Now, however, we are going to discuss test data generation specifically. This forms a significant subset of test data management, being that it is an integral part of keeping your test data secure while allowing it to retain the characteristics that are important to your tests. To wit, either you will want to find any sensitive data within the data you want to test, then replace much or all of it with masked data; or you will want to generate entire sets of synthetic data (which is to say, data that is realistic but not real) for testing purposes. Or, quite possibly, both. Regardless, you will need some degree of test data generation capabilities. For generating masked data, see the previous article in this series, in which we discuss this topic at length. For synthetic data generation, read on, although note that – at least in IRI’s case – the two can quite readily be combined together.
Synthetic data generation can either be thought of as an alternative to the traditional method of generating test data via subsetting and masking, or as an addition to it, in which it is used to generate the masked data that is used to replace your sensitive data. In either case, one of the most important aspects to understand about synthetic data generation is that it does not just generate random data. Rather, it uses sophisticated methods to analyse the structure of an existing data set, then produces a new data set composed of data that is entirely fake individually but that possesses the same statistical properties of the original data set when considered as a whole. This is sometimes referred to as “preserving statistical integrity” (in contrast to preserving referential integrity, which is vitally important for masking data consistently across relational databases while maintaining existing relational structures in the masked data). Thus, you end up with a selection of entirely safe data that cannot possibly be used to identify an individual but is still just as useful as the original, sensitive data set for the purposes of testing. That is the ideal, anyway – the degree to which various vendor offerings actually achieve this varies considerably.
IRI Voracity – or, more specifically, IRI RowGen – is available for generating “realistic but not real” synthetic data. It places particular emphasis on test data customisation: on giving you fine-grained control over what data is generated, and moreover, how and where it is generated. For instance, at a basic level it can either generate test data based on available information provided to it or select data randomly from a “set file” that has been prepared ahead of time, either by hand or in IRI Workbench. These set files may themselves consist of synthetic data, or of real data that has been isolated from any associated data to the point that it is not identifying. Set files can also be simple lists or have multiple columns. The general idea is that multiple set files can be drawn from simultaneously to create a holistic data profile for a person or other entity that doesn’t actually exist, but that has realistic attributes drawn from your actual data.

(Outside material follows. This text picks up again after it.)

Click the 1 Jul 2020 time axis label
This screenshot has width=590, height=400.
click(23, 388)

Various generation functions are available for creating test data sets, including both the specific – say, national ID number generation – and the generic – such as generating data according to a predefined, weighted statistical distribution. There are multiple ways to customise the end results of these functions: test data can be generated in such a way that each value is unique, each value in a set file can be mandated to be used exactly once, and so on. You can even define your own compound data formats.

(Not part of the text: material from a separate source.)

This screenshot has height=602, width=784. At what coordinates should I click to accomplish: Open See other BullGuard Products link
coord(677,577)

In short, whether synthetic test data is randomly generated or selected, its production characteristics – including original data formats and sizes, value ranges, key relationships, and frequency distributions – are preserved. Basically, there is a lot of customisation of test data available, and it should be obvious that this can be useful for tailoring your generated test data to your specific business needs. Moreover, this extends past just what data you are generating and also encompasses how and where you are generating it (which means that you could, for instance, generate data as part of a CI/CD pipeline). This adds further depth of functionality to the test data generation, and more specifically the test data customisation, offered by RowGen in particular and Voracity in general.